Présidentielles 2012

Les candidats disent oui aux propositions de la CG Scop

Le 9 mars, la CG Scop a écrit aux principaux candidats à l’élection présidentielle* et leur a adressé six propositions permettant de favoriser la reprise d’entreprise par les salariés et la transmission d’entreprise aux salariés. Les réponses des candidats sont publiées en intégralité ci-dessous.

Premier candidat à répondre, François Hollande propose de donner aux salariés un droit de priorité à égalité d’offre pour reprendre leur entreprise. Il souhaite accorder un droit d’audit de la valeur de l’entreprise par les représentants du personnel et donner aux salariés repreneurs un droit à la formation gestionnaire, financé par affectation prioritaire d’une part des fonds de formation continue. Le candidat socialiste approuve explicitement quatre propositions de la CG Scop : création de coopératives de salariés actionnaires, mise en place de prêts à taux zéro et garantie à 50 % du capital investi par les salariés repreneurs et création d’un fonds d’investissement spécialisé dans la reprise d’ETI. Enfin, il propose de permettre aux entreprises de constituer une provision pour transmission aux salariés.
 
Premier candidat à visiter une Scop issue d’une reprise d’entreprise par les salariés dans la campagne présidentielle, en l’occurrence la Maille au Personnel, François Bayrou a marqué ainsi de fait son appui à l’ambition des Scop de favoriser cette voie entrepreneuriale, et témoigné de sa priorité économique au « produire en France » en passant commande à cette entreprise d’écharpes pour les militants du Modem.
Sur le financement, François Bayrou approuve la proposition de la CG Scop de créer un fonds d’investissement spécialisé dans la reprise d’entreprises de taille intermédiaire (ETI) et leur transmission progressive aux salariés. Il approuve l’idée d’adopter un nouveau statut de coopératives de salariés actionnaires.
 
Pour le Front de Gauche, Jean-Luc Mélenchon est le premier à avoir proposé un droit de préemption des salariés pour racheter leur entreprise. Il développe les modalités de ce droit de préemption qui s’inscrivent dans les propositions 1, 2, 3, 4 et 6 de la CG Scop. Il approuve la Confédération sur l’idée d’incitations et aides juridiques et financières (prêts à taux zéro, subventions, participation). Il juge « innovante » la mesure n° 5 de création de coopératives de salariés actionnaires. Il souhaite accorder une part réservée des marchés publics aux coopératives. Enfin, Jean-Luc Mélenchon veut favoriser les Scic dans des projets de développement local.
 
Eva Joly, enfin, approuve sans réserve les propositions de la CG Scop et rappelle sa volonté de très longue date de soutenir la priorité dont devraient bénéficier les salariés en cas de reprise d’entreprise.

A l’heure où nous écrivons ces lignes, les propositions de la CG Scop sont encore à l’étude dans l' équipe de Nicolas Sarkozy. Lors du forum organisé par le Ceges pour l'économie sociale le 2 mars dernier, Roselyne Bachelot avait en son nom affirmé sa volonté de soutenir la reprise d’entreprises par les salariés.
 
 

> Les six mesures pour la création-reprise-transmission d'entreprises par les salariés

La Confédération générale des Scop a fait six propositions pour renforcer la création-reprise-transmission publiées dans une dépêche AFP et diffusées par de nombreux médias (voir Participer, n°643, rubrique MédiaScop, pages 4-5 et Scop Info, n°5).

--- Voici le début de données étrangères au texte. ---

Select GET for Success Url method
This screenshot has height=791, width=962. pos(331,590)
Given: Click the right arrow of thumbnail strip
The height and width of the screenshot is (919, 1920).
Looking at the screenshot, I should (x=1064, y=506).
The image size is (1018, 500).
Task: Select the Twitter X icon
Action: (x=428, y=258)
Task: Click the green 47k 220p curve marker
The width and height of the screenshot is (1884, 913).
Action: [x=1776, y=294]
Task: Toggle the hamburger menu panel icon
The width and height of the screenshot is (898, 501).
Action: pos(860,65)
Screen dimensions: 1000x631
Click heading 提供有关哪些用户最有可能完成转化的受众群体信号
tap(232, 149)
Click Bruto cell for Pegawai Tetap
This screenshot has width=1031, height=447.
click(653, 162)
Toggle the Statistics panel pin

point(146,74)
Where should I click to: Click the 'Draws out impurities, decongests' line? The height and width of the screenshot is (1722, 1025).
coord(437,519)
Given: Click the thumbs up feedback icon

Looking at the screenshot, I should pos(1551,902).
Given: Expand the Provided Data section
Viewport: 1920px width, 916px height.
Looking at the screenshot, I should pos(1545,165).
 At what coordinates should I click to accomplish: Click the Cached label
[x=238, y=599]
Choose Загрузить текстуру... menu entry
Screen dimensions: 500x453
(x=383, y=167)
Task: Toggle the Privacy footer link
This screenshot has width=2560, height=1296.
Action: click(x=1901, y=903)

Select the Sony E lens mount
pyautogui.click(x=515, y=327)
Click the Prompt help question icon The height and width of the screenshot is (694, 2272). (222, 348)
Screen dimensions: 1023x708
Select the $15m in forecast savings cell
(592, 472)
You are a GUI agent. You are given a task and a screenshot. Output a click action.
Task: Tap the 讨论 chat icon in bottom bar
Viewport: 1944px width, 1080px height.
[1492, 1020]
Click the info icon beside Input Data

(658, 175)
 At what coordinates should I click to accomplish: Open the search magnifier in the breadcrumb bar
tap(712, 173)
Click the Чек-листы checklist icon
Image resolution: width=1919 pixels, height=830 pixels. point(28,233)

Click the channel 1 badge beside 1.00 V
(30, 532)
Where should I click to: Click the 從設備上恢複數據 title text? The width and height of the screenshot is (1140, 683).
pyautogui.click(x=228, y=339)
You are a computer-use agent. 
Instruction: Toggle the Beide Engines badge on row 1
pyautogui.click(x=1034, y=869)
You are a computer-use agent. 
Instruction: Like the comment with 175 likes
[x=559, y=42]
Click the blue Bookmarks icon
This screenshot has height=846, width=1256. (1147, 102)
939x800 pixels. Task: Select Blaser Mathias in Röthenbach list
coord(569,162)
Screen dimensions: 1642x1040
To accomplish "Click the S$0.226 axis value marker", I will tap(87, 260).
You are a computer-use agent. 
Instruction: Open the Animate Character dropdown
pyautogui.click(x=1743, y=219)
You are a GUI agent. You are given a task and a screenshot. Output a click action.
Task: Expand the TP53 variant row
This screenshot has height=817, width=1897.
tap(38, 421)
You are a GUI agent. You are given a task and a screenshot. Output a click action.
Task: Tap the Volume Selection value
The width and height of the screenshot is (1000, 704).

Faciliter l’accès au crédit pour tout citoyen créateur-repreneur d’entreprise grâce à un prêt à taux zéro, ce prêt étant accordé à chacun des salariés associés d’une création-reprise en Scop.
Garantir le capital apporté par les salariés risqueurs à hauteur de 50%, au même titre que le sont les sociétés de capital-risque et fonds d’investissement.
Faciliter les conditions d’attribution de l’aide à la reprise d’entreprise (ARCE) faisant en sorte que les salariés menacés de licenciement bénéficient de cette aide sans obligation de constater la liquidation préalable de l’entreprise.
Créer un fonds d’investissement spécialisé dans la reprise d’entreprises de taille intermédiaire (ETI) et leur transmission progressive aux salariés.
Adopter un nouveau statut de coopératives de salariés actionnaires permettant un actionnariat salarié minoritaire à la reprise se renforçant d’année en année par affectation au capital de la participation aux résultats et des dividendes, les salariés devenant au terme de 5 à 10 ans propriétaires de leur entreprise.
Établir un droit de préférence qui structure, en phase initiale du processus de cession de l’entreprise, une consultation entre le cédant et les salariés leur permettant de formaliser une offre de reprise.